* PROBLEM TO SOLVE *
Nothing may be dropped or altered: reproduce all the data.

* * * * * * * * *

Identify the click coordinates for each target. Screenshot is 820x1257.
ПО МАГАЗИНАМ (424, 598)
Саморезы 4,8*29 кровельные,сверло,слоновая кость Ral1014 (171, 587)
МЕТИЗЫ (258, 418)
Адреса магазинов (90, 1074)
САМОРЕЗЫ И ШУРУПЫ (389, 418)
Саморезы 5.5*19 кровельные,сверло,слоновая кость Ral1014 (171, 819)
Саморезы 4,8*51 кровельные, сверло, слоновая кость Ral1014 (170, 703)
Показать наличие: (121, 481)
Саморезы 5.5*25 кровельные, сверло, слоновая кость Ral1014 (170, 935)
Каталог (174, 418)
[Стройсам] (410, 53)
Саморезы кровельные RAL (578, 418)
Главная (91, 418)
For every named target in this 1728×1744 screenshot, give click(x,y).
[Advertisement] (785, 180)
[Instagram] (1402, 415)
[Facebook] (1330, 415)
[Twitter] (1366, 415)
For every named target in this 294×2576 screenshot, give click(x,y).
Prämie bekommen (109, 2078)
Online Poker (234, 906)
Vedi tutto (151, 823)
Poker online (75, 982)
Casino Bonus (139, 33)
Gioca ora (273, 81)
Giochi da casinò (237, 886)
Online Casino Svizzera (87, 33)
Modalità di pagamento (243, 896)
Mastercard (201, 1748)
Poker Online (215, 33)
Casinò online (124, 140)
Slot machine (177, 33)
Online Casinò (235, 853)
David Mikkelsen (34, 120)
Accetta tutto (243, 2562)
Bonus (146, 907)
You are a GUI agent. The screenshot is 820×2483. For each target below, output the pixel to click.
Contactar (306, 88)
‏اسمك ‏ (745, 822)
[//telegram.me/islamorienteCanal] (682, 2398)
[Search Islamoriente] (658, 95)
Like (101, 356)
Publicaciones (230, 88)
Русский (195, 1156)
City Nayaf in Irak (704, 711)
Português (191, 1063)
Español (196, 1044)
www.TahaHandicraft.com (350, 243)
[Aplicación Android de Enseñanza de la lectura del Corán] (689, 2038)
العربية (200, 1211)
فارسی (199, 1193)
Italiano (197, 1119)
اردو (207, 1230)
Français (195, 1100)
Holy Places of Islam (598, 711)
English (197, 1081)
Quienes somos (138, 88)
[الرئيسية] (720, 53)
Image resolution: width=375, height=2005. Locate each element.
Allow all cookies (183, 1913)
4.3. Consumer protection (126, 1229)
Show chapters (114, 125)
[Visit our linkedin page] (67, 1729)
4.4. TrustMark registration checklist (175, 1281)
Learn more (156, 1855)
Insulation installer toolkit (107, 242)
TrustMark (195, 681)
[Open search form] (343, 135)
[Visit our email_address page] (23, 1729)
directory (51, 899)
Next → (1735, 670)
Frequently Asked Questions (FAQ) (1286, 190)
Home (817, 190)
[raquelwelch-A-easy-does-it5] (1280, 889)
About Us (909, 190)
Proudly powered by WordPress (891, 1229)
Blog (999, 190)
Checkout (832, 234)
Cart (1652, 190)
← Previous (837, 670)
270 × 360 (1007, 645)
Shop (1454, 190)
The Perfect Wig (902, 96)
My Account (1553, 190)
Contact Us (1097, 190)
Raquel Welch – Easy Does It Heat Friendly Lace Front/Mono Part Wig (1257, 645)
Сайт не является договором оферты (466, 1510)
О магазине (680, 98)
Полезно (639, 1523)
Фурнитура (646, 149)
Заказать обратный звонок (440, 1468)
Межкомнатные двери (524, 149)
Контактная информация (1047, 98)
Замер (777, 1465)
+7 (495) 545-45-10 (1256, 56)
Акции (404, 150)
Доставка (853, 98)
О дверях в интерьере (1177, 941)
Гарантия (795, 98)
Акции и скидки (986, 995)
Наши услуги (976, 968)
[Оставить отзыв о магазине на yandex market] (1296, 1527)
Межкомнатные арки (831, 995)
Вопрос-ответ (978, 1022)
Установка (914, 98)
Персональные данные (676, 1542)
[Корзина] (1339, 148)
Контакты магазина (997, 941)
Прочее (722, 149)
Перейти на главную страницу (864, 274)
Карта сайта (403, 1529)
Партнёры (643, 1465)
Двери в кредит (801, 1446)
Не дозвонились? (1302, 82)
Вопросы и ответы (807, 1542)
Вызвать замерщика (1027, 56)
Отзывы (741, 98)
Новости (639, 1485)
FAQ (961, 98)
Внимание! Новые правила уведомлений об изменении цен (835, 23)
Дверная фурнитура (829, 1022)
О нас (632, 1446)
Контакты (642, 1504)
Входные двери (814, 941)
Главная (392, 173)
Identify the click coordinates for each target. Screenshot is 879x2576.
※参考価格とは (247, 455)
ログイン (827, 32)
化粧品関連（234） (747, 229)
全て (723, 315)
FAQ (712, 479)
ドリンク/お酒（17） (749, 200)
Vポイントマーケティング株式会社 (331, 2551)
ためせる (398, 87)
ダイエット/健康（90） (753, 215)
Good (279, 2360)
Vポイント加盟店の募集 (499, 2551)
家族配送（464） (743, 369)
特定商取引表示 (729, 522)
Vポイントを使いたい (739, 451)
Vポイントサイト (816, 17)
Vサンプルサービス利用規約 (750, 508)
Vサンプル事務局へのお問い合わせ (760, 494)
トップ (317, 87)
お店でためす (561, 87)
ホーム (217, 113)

* * * * * * * * *

* EXERCISE RESPONSE *
Identify the click coordinates for each target. Screenshot is 820x1257.
ПО МАГАЗИНАМ (424, 598)
Саморезы 4,8*29 кровельные,сверло,слоновая кость Ral1014 (171, 587)
МЕТИЗЫ (258, 418)
Адреса магазинов (90, 1074)
САМОРЕЗЫ И ШУРУПЫ (389, 418)
Саморезы 5.5*19 кровельные,сверло,слоновая кость Ral1014 (171, 819)
Саморезы 4,8*51 кровельные, сверло, слоновая кость Ral1014 (170, 703)
Показать наличие: (121, 481)
Саморезы 5.5*25 кровельные, сверло, слоновая кость Ral1014 (170, 935)
Каталог (174, 418)
[Стройсам] (410, 53)
Саморезы кровельные RAL (578, 418)
Главная (91, 418)
For every named target in this 1728×1744 screenshot, give click(x,y).
[Advertisement] (785, 180)
[Instagram] (1402, 415)
[Facebook] (1330, 415)
[Twitter] (1366, 415)
For every named target in this 294×2576 screenshot, give click(x,y).
Prämie bekommen (109, 2078)
Online Poker (234, 906)
Vedi tutto (151, 823)
Poker online (75, 982)
Casino Bonus (139, 33)
Gioca ora (273, 81)
Giochi da casinò (237, 886)
Online Casino Svizzera (87, 33)
Modalità di pagamento (243, 896)
Mastercard (201, 1748)
Poker Online (215, 33)
Casinò online (124, 140)
Slot machine (177, 33)
Online Casinò (235, 853)
David Mikkelsen (34, 120)
Accetta tutto (243, 2562)
Bonus (146, 907)
You are a GUI agent. The screenshot is 820×2483. For each target below, output the pixel to click.
Contactar (306, 88)
‏اسمك ‏ (745, 822)
[//telegram.me/islamorienteCanal] (682, 2398)
[Search Islamoriente] (658, 95)
Like (101, 356)
Publicaciones (230, 88)
Русский (195, 1156)
City Nayaf in Irak (704, 711)
Português (191, 1063)
Español (196, 1044)
www.TahaHandicraft.com (350, 243)
[Aplicación Android de Enseñanza de la lectura del Corán] (689, 2038)
العربية (200, 1211)
فارسی (199, 1193)
Italiano (197, 1119)
اردو (207, 1230)
Français (195, 1100)
Holy Places of Islam (598, 711)
English (197, 1081)
Quienes somos (138, 88)
[الرئيسية] (720, 53)
Image resolution: width=375, height=2005. Locate each element.
Allow all cookies (183, 1913)
4.3. Consumer protection (126, 1229)
Show chapters (114, 125)
[Visit our linkedin page] (67, 1729)
4.4. TrustMark registration checklist (175, 1281)
Learn more (156, 1855)
Insulation installer toolkit (107, 242)
TrustMark (195, 681)
[Open search form] (343, 135)
[Visit our email_address page] (23, 1729)
directory (51, 899)
Next → (1735, 670)
Frequently Asked Questions (FAQ) (1286, 190)
Home (817, 190)
[raquelwelch-A-easy-does-it5] (1280, 889)
About Us (909, 190)
Proudly powered by WordPress (891, 1229)
Blog (999, 190)
Checkout (832, 234)
Cart (1652, 190)
← Previous (837, 670)
270 × 360 (1007, 645)
Shop (1454, 190)
The Perfect Wig (902, 96)
My Account (1553, 190)
Contact Us (1097, 190)
Raquel Welch – Easy Does It Heat Friendly Lace Front/Mono Part Wig (1257, 645)
Сайт не является договором оферты (466, 1510)
О магазине (680, 98)
Полезно (639, 1523)
Фурнитура (646, 149)
Заказать обратный звонок (440, 1468)
Межкомнатные двери (524, 149)
Контактная информация (1047, 98)
Замер (777, 1465)
+7 (495) 545-45-10 (1256, 56)
Акции (404, 150)
Доставка (853, 98)
О дверях в интерьере (1177, 941)
Гарантия (795, 98)
Акции и скидки (986, 995)
Наши услуги (976, 968)
[Оставить отзыв о магазине на yandex market] (1296, 1527)
Межкомнатные арки (831, 995)
Вопрос-ответ (978, 1022)
Установка (914, 98)
Персональные данные (676, 1542)
[Корзина] (1339, 148)
Контакты магазина (997, 941)
Прочее (722, 149)
Перейти на главную страницу (864, 274)
Карта сайта (403, 1529)
Партнёры (643, 1465)
Двери в кредит (801, 1446)
Не дозвонились? (1302, 82)
Вопросы и ответы (807, 1542)
Вызвать замерщика (1027, 56)
Отзывы (741, 98)
Новости (639, 1485)
FAQ (961, 98)
Внимание! Новые правила уведомлений об изменении цен (835, 23)
Дверная фурнитура (829, 1022)
О нас (632, 1446)
Контакты (642, 1504)
Входные двери (814, 941)
Главная (392, 173)
Identify the click coordinates for each target. Screenshot is 879x2576.
※参考価格とは (247, 455)
ログイン (827, 32)
化粧品関連（234） (747, 229)
全て (723, 315)
FAQ (712, 479)
ドリンク/お酒（17） (749, 200)
Vポイントマーケティング株式会社 (331, 2551)
ためせる (398, 87)
ダイエット/健康（90） (753, 215)
Good (279, 2360)
Vポイント加盟店の募集 (499, 2551)
家族配送（464） (743, 369)
特定商取引表示 (729, 522)
Vポイントを使いたい (739, 451)
Vポイントサイト (816, 17)
Vサンプルサービス利用規約 (750, 508)
Vサンプル事務局へのお問い合わせ (760, 494)
トップ (317, 87)
お店でためす (561, 87)
ホーム (217, 113)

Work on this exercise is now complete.